Inviting the client to describe her preferred future in small, acts of living, terms, has allowed her to see that change is possible when previously she had doubted it. And a client of mine, much more recently effectively says the same thing:
? ‘One thing that struck me – it is very tempting for someone on this side to frame everything very negatively – to talk about problems – what I can’t do – what’s wrong – whereas what has been interesting is that this hour has been ‘what do you want?’ – ‘what would you like to achieve?’ – and I like that it hasn’t been focused on the problem - it’s been more what do you want and its made what I want seem not that far away – it has actually made what I want seem a lot closer – actually very reasonable goals that are attainable rather than these mysterious goals that I perhaps was picturing them as – when you take concepts of happiness and contentment and just make them specific, which is what I think you did - or what I did - I think that it makes you realise how attainable a lot of these goals are. So I think that I have realised that today – part of what we spoke about – a good day is not actually that far from my reach – I think that I have realised that.’

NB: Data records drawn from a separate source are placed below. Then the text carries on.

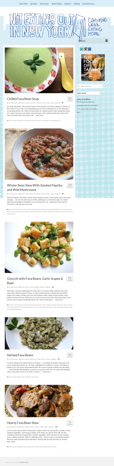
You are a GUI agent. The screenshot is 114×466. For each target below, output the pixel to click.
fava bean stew (46, 446)
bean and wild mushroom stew (15, 209)
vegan (52, 103)
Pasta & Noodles (34, 287)
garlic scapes (46, 305)
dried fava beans (21, 377)
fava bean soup (39, 120)
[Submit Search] (78, 86)
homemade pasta (40, 307)
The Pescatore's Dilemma (86, 102)
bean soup (26, 209)
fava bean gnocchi (19, 305)
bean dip (10, 377)
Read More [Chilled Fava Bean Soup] (39, 115)
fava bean (27, 211)
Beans (27, 103)
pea (59, 120)
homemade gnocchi (31, 307)
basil (9, 305)
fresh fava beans (54, 120)
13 (56, 427)
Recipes (39, 103)
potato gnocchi (49, 307)
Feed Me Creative (23, 462)
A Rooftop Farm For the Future (87, 105)
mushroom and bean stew (48, 211)
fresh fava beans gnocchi (36, 305)
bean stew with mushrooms (54, 209)
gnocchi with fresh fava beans (18, 307)
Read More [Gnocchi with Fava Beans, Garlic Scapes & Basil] (59, 300)
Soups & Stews (46, 103)
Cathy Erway (13, 103)
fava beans (46, 120)
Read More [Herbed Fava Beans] (46, 372)
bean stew (32, 209)
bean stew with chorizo (40, 209)
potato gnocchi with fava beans (61, 307)
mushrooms (58, 211)
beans (8, 211)
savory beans (35, 377)
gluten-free (33, 103)
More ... (79, 112)
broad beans (20, 446)
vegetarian (57, 103)
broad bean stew (12, 446)
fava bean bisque (12, 120)
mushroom (39, 211)
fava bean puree (21, 120)
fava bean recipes (30, 120)
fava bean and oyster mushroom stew (33, 446)
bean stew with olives (66, 209)
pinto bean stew (66, 211)
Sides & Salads (46, 359)
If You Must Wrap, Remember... (87, 109)
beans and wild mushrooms (17, 211)
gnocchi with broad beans (57, 305)
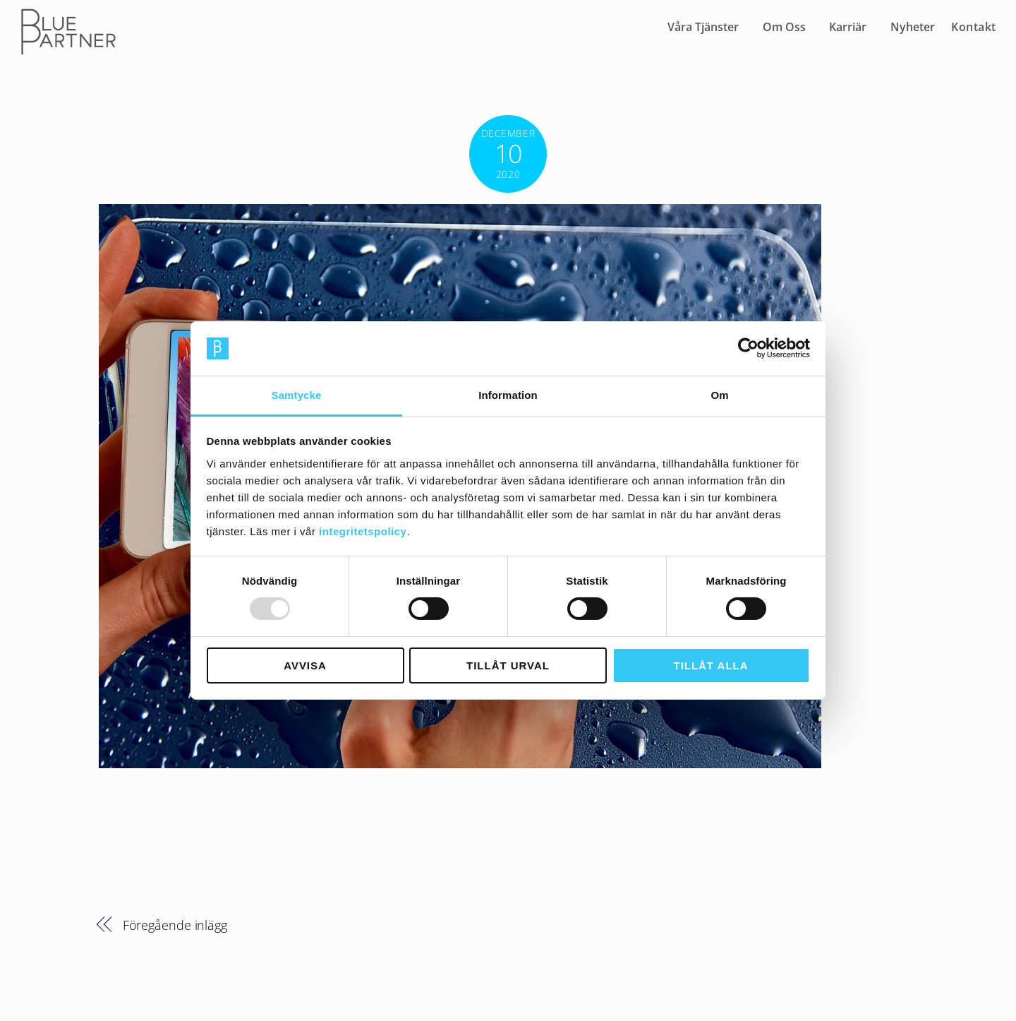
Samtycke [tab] (297, 395)
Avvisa (305, 665)
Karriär (847, 27)
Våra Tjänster (703, 27)
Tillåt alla (711, 665)
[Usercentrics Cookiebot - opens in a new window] (748, 348)
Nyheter (912, 27)
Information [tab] (508, 395)
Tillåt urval (508, 665)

As he says ‘when you take concepts of happiness and contentment and just make them specific, which is what I think you did - or what I did - I think that it makes you realise how attainable a lot of these goals are’. As then he adds ‘a good day is not actually that far from my reach – I think that I have realised that’. Far from inducing despair, Solution Focused Preferred Future descriptions appear to result in the emergence of hope and optimism.
George, E., Iveson, C. and Ratner, H. (1990; Revised and expanded Edition 1999) Problem to Solution: Brief Therapy with Individuals and Families. London: BT Press
‘Perfect day’ This song by Lou Reed and released on his Transformer album in 1972 sounds a little like a love poem but Reed may actually be talking about his heroin use — there has been debate about this.